L’école républicaine : une complète inversion des valeurs...
par rosemar
mardi 3 décembre 2019
Je viens de terminer la lecture de l'ouvrage de Michel Onfray, Le chemin de la Garenne : Onfray évoque ses souvenirs d'enfance et notamment l'école républicaine de son époque...
Et, ce faisant, il met en évidence une inversion totale des valeurs de cette école...

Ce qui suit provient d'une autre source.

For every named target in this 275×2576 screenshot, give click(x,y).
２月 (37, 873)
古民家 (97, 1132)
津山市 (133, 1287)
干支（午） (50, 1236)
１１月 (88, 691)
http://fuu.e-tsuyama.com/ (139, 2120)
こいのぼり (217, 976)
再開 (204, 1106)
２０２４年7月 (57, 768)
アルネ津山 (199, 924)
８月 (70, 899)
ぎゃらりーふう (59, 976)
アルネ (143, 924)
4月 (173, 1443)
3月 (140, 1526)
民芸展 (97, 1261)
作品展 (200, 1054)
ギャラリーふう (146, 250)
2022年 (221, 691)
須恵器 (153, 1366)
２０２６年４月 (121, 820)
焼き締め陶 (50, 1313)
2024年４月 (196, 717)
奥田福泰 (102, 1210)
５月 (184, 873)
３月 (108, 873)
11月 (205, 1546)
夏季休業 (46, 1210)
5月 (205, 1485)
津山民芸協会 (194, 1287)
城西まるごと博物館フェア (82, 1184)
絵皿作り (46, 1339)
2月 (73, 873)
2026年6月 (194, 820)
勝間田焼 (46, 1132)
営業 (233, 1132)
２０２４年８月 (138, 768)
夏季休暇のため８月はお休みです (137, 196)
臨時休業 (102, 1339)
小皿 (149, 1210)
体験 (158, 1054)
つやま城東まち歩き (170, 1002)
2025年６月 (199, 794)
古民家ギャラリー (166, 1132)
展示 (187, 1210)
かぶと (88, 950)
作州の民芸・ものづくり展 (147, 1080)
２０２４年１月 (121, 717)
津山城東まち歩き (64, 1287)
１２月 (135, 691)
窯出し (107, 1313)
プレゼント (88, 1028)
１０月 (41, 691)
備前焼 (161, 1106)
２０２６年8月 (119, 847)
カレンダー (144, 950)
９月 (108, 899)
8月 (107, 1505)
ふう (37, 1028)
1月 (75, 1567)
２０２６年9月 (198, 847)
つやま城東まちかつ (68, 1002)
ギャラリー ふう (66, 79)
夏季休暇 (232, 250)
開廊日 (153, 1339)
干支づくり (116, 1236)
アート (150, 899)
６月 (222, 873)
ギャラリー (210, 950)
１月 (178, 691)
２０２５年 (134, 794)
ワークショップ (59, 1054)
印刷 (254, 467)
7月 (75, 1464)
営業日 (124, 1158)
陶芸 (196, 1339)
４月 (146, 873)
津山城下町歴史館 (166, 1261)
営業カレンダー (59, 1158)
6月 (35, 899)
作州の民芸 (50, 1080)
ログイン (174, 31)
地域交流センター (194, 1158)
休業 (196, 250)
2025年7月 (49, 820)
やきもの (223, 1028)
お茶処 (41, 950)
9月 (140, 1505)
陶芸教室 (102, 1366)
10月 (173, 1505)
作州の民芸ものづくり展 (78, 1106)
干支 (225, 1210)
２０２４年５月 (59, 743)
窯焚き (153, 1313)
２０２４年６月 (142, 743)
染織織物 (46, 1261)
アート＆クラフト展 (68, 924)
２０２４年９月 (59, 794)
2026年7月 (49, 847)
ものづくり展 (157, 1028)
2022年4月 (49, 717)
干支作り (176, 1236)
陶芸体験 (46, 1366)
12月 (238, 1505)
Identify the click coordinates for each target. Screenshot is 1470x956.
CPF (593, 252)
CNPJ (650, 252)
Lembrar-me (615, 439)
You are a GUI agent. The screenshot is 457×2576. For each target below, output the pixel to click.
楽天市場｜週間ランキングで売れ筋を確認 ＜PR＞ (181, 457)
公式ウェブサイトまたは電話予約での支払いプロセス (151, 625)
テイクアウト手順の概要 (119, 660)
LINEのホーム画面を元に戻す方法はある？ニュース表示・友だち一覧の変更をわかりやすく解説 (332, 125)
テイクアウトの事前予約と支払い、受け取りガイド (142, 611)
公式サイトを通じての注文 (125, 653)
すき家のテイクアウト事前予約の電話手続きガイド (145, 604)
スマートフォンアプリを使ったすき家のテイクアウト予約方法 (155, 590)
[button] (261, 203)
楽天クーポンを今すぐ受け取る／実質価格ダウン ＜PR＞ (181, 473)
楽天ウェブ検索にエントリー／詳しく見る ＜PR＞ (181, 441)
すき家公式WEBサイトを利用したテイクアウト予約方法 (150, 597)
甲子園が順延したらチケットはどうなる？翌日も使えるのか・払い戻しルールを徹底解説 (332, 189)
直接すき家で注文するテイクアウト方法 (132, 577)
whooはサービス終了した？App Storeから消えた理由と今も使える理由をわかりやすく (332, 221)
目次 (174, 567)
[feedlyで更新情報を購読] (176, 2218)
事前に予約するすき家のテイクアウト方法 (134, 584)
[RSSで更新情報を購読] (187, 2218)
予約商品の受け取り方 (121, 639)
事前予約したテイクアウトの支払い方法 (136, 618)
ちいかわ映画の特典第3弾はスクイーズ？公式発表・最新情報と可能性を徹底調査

Onfray fait appel à ses souvenirs d'enfant :
Il a connu "les plumes Sergent-Major, les pâtés sur le papier gratté, les encriers remplis par les bouteilles d'encre violette, les coups de règle sur les doigts en cas d'indiscipline, par exemple, pour un mot échangé à voix basse, les cartes de géographie pendues au mur, la bibliothèque avec de véritables livres et non des productions dites pour enfants..."
Il a connu, "avant d'entrer dans la classe, l'inspection de propreté des mains, des ongles, des oreilles... en cas de crasse ou d'ongles noirs, la gifle partait sans prévenir... et le contrevenant allait laver tout ça dans les lavabos qui précédaient l'entrée de la classe."
"Quiconque se serait plaint à ses parents s'en serait pris une seconde à la maison..."
Mais qu'est devenue cette école ?
Finie l'autorité du maître, disparue l'estrade sur laquelle l'enseignant délivrait son savoir.
Eh oui, le maître ne doit plus montrer qu'il domine les élèves... tout est égalisé...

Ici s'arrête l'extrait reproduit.